** Work order **
From the line that contains "Toggle the New ruleset dropdown button" to the final line below, both included, print each line exactly and skip the pictures.

** Opening Stored data block **

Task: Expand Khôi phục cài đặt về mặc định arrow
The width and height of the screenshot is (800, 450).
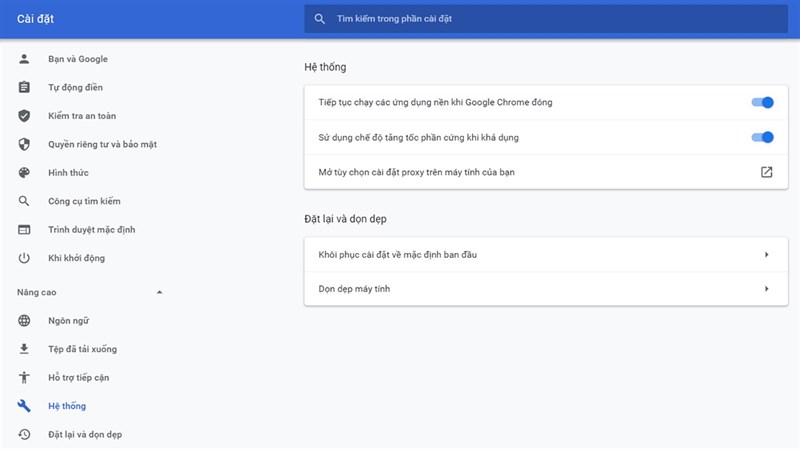Action: [766, 255]
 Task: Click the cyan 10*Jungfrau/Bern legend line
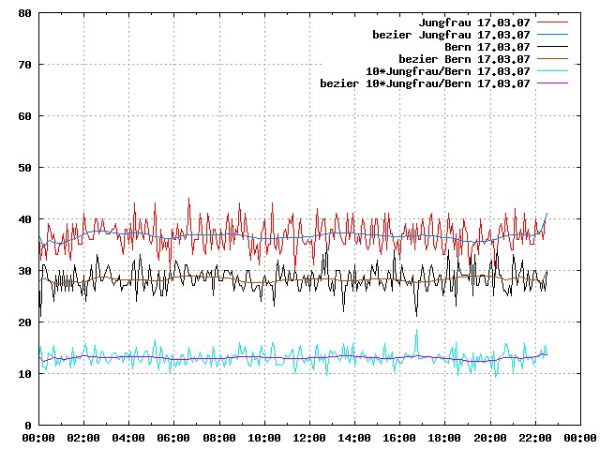(x=552, y=71)
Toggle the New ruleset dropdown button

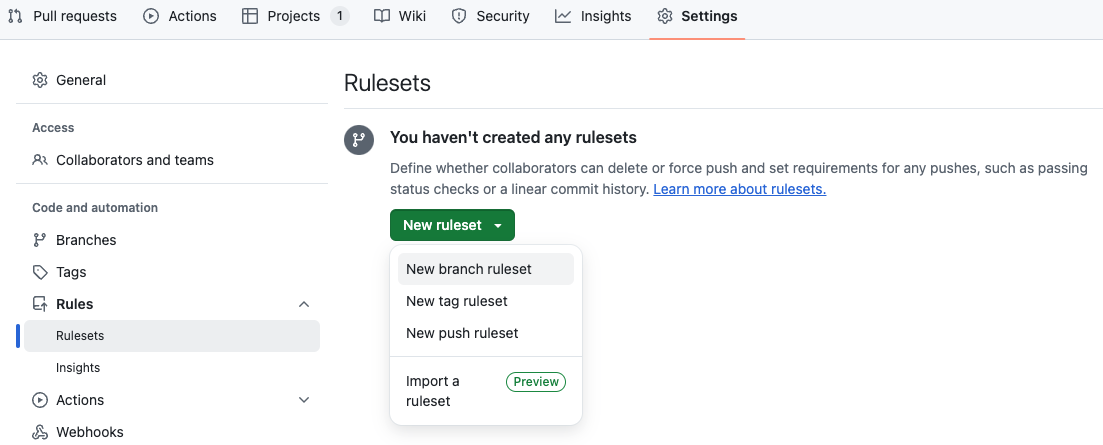(452, 225)
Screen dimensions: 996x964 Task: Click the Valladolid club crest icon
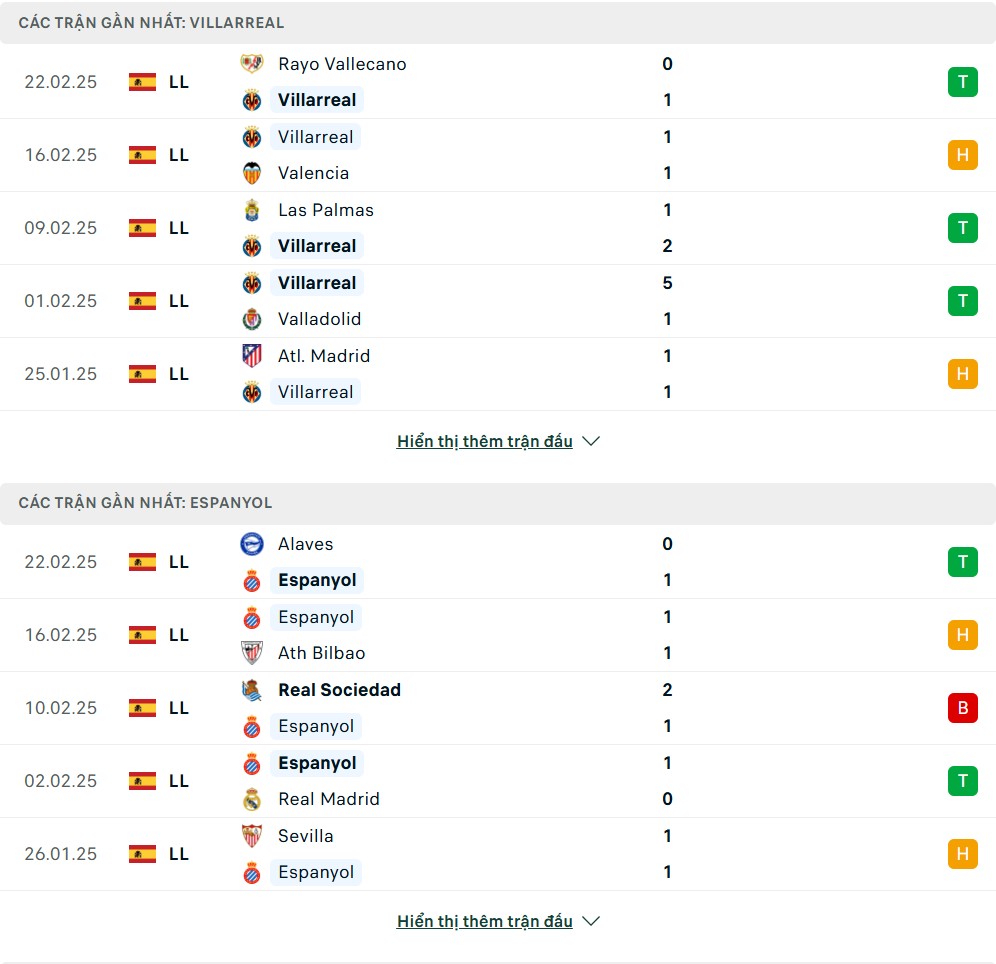252,319
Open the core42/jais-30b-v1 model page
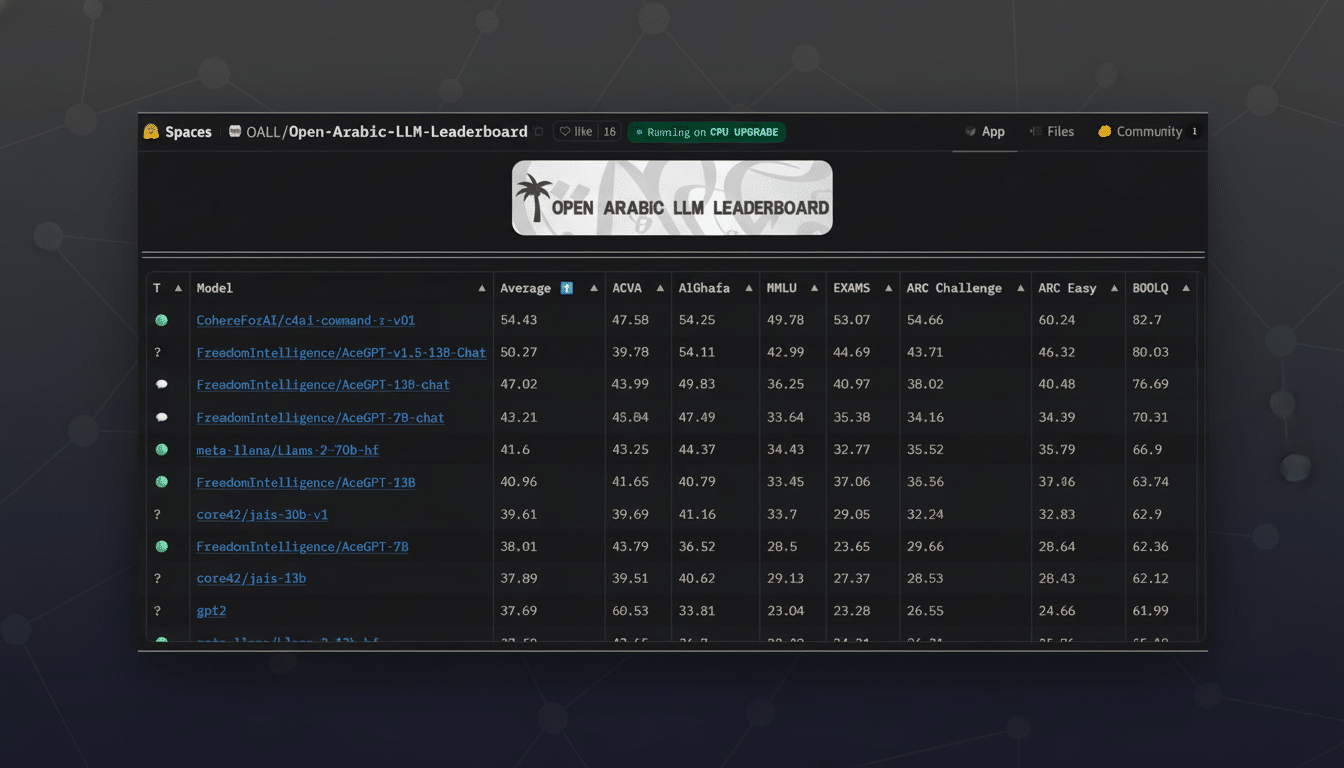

** Closing Stored data block **

** Reply **
Toggle the New ruleset dropdown button

(452, 225)
Screen dimensions: 996x964 Task: Click the Valladolid club crest icon
252,319
Open the core42/jais-30b-v1 model page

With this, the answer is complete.